A Symposium on Love (Also, List #20)

This evening — or yesterday evening, as I seem to have crept past midnight into the new day — I participated in a symposium on the theme of love put on by the faculty for our students to close of a Antiquated Day, a day devoted to old fashioned things and a new tradition as of last year at my university.

The readings were diverse: from Shakespeare and Dante, Alice Munro and John Donne, from humanist orations for — and against — marriage, a meditation on the nature of love as requiring a kind of completeness that can only then paradoxically understand itself as lacking, starting with Percy Bysshe Shelley’s Ode to a Skylark beautifully delivered from memory.

I brought two pieces with me: a passage on friendship from C.S. Lewis’ The Four Loves, and a passage from my own story.  I wanted to read my own work, but was hesitating — not wanting to put myself next to Dante and Shakespeare and Donne and Munro (except, of course, I do; in the sense that I want also to be classed as a writer with them; even if I am only a minor one).  Then one of my colleagues mentioned how disappointed she was not to have been able to find her copy of The Four Loves, and when I expressed my doubts, encouraged me to read mine and for her part read the passage from C.S. Lewis.

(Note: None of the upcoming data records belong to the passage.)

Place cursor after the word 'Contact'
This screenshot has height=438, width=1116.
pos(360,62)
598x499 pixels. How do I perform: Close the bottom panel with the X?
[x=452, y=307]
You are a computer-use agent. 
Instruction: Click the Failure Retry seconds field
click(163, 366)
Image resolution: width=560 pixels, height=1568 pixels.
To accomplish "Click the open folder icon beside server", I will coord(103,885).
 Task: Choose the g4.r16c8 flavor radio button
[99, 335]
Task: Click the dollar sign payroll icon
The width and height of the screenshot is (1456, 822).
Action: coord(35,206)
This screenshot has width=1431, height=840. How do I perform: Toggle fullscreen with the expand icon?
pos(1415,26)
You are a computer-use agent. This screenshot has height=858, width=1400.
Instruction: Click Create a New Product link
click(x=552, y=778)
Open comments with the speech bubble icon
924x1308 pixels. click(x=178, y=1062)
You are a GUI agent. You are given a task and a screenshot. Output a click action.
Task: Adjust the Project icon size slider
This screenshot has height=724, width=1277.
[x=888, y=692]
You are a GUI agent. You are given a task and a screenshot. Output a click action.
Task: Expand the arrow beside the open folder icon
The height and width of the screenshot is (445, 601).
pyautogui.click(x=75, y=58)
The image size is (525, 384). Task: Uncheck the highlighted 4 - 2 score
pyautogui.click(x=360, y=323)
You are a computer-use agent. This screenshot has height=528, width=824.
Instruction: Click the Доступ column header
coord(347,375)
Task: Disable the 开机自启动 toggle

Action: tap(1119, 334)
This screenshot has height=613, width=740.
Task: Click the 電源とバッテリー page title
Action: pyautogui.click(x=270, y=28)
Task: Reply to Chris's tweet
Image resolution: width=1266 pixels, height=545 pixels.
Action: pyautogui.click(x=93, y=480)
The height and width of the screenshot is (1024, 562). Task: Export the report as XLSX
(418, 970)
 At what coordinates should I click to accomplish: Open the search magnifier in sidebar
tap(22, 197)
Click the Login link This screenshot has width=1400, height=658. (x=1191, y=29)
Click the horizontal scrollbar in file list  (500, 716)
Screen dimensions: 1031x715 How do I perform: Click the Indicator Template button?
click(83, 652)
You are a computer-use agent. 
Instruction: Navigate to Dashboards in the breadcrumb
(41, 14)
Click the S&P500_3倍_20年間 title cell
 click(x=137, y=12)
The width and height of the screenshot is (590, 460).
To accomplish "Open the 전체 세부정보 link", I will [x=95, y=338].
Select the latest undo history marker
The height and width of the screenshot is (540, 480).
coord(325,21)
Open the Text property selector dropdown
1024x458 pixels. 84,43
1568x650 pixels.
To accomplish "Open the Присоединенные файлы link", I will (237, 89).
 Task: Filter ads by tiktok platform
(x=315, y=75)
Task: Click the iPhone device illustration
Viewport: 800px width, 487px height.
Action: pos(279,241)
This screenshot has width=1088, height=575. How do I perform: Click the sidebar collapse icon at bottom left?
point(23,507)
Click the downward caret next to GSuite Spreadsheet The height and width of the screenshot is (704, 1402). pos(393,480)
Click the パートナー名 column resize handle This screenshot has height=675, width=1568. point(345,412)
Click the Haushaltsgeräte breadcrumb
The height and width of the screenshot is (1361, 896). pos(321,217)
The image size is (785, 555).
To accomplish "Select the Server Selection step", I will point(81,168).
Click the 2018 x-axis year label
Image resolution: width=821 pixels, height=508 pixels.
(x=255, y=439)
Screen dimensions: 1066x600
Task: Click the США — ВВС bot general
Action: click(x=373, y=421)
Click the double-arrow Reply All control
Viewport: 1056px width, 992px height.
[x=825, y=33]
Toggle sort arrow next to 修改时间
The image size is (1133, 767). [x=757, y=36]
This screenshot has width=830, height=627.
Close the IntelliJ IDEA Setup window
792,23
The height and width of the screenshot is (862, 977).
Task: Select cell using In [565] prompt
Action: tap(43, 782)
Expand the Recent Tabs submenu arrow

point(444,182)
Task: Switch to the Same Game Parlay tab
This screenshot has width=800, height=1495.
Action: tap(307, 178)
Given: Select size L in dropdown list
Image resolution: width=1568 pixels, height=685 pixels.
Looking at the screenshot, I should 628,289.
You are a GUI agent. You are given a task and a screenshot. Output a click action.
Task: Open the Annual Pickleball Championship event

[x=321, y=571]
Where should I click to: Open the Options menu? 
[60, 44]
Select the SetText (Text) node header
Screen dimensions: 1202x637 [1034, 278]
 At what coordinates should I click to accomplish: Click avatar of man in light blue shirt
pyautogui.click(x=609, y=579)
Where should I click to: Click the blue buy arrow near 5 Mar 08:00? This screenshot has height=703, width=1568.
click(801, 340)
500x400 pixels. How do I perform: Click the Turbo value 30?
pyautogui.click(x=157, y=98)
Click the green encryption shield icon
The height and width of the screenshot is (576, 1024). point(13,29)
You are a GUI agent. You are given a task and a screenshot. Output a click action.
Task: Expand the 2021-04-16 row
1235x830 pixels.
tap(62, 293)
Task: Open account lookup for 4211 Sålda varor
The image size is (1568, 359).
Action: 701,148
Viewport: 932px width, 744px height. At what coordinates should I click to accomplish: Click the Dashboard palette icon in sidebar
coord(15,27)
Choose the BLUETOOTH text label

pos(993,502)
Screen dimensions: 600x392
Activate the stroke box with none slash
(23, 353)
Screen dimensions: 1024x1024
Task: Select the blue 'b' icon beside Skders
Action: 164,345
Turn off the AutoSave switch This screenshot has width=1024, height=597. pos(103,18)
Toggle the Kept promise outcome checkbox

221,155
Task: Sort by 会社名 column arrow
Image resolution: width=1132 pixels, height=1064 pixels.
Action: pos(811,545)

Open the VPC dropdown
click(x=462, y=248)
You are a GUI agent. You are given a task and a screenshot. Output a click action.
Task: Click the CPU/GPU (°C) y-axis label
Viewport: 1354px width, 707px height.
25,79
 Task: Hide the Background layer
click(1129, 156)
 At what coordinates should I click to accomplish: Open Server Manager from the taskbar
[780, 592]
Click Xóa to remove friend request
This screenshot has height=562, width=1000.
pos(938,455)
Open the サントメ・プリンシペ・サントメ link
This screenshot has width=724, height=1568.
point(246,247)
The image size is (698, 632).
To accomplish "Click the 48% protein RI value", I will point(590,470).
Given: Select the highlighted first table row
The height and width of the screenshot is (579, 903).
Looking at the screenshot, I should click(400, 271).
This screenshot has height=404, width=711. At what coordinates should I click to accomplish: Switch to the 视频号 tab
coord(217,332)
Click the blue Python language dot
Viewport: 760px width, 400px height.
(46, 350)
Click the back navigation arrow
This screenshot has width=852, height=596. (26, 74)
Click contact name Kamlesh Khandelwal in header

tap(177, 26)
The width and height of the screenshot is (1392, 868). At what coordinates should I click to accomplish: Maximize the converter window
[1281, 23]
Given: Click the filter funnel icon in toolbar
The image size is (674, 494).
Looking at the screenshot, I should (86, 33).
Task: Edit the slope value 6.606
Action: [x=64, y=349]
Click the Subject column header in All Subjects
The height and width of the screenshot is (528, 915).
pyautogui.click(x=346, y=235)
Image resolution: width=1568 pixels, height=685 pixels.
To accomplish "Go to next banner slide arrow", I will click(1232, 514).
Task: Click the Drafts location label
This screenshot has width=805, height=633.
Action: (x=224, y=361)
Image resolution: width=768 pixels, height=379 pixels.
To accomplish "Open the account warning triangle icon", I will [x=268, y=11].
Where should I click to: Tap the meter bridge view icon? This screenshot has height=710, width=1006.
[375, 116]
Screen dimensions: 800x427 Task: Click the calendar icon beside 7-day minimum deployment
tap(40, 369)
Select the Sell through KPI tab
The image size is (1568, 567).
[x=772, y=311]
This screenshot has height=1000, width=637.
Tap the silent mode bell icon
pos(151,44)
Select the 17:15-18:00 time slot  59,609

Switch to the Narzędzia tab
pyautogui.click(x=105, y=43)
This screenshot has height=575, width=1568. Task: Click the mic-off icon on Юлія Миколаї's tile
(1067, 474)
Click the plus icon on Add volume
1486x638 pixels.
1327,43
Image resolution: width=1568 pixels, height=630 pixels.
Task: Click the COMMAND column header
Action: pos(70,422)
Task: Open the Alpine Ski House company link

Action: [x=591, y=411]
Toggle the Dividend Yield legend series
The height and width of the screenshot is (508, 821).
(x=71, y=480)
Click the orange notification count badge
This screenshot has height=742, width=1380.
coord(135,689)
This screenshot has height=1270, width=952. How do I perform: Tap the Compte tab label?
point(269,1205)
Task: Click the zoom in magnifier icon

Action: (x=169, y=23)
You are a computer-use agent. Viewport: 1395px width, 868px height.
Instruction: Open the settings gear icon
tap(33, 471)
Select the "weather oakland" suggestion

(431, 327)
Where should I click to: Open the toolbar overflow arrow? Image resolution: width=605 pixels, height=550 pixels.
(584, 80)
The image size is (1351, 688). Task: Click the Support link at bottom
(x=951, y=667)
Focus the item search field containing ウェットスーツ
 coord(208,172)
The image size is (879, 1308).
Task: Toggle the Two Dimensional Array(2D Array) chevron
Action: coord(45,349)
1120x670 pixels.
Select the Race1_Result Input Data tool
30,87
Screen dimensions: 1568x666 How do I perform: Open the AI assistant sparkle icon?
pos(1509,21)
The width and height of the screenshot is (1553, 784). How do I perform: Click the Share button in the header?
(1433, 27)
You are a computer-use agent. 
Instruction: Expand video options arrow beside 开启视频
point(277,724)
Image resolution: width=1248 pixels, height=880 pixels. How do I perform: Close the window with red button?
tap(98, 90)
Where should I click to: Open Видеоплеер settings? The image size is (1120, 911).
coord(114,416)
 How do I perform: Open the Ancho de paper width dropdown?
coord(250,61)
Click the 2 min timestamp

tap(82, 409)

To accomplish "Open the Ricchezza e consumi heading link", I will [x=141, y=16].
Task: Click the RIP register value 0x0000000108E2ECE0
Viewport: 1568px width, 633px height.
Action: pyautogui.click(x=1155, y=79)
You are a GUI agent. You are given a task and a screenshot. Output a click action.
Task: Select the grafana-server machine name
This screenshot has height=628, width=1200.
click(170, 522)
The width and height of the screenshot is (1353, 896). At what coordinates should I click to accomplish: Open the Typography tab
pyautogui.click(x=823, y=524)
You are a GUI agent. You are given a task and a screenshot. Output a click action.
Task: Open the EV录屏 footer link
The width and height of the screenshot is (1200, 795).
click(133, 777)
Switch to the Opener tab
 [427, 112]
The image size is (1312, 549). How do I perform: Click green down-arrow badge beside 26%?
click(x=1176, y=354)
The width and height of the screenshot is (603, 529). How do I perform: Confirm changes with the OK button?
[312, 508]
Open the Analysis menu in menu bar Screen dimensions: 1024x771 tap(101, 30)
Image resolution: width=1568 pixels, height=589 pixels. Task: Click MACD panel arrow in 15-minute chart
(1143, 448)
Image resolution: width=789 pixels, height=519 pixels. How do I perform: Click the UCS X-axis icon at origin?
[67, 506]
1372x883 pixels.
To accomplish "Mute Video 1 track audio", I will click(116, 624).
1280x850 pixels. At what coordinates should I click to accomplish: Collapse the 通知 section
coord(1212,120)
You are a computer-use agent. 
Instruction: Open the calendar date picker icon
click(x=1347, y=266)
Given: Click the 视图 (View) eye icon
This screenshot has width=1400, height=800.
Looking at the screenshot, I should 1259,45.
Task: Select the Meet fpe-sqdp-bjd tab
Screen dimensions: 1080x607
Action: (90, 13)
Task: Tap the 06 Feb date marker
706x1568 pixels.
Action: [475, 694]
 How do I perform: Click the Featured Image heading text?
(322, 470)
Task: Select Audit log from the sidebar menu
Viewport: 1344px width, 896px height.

So it was that I read a few pages from the heart of my story about the love of brothers and friends and the artist for his art and the lover for his beloved.  I admit I didn’t look at anyone as I read it; I didn’t dare.

But I can say: I read some of my novel aloud in public,

I am so grateful for the opportunity.  I am not sure what I can say I learned today that isn’t overshadowed by that gratitude, but I learned I can share something dear to me, fearful as I am of its quality, of its reception, of its worth.

I also learned something to think about — not that love is a paradox, which I had guessed already, but that part of its paradox is the dance of abundance and want, of completion and lack.  Eros is not a god because he requires a beloved, says Socrates in the original Symposium of Plato; God is love, says many another tradition.  God is complete, perfect, beyond all need: and yet he overflows with creation — perhaps because his love is fuller with an object to love and pronounce good?  A mystery.  But a beautiful one, the resplendent darkness beyond light of Pseudo-Dionysius the Areopagite we read about today, this love that moves us as well as the sun and the other stars.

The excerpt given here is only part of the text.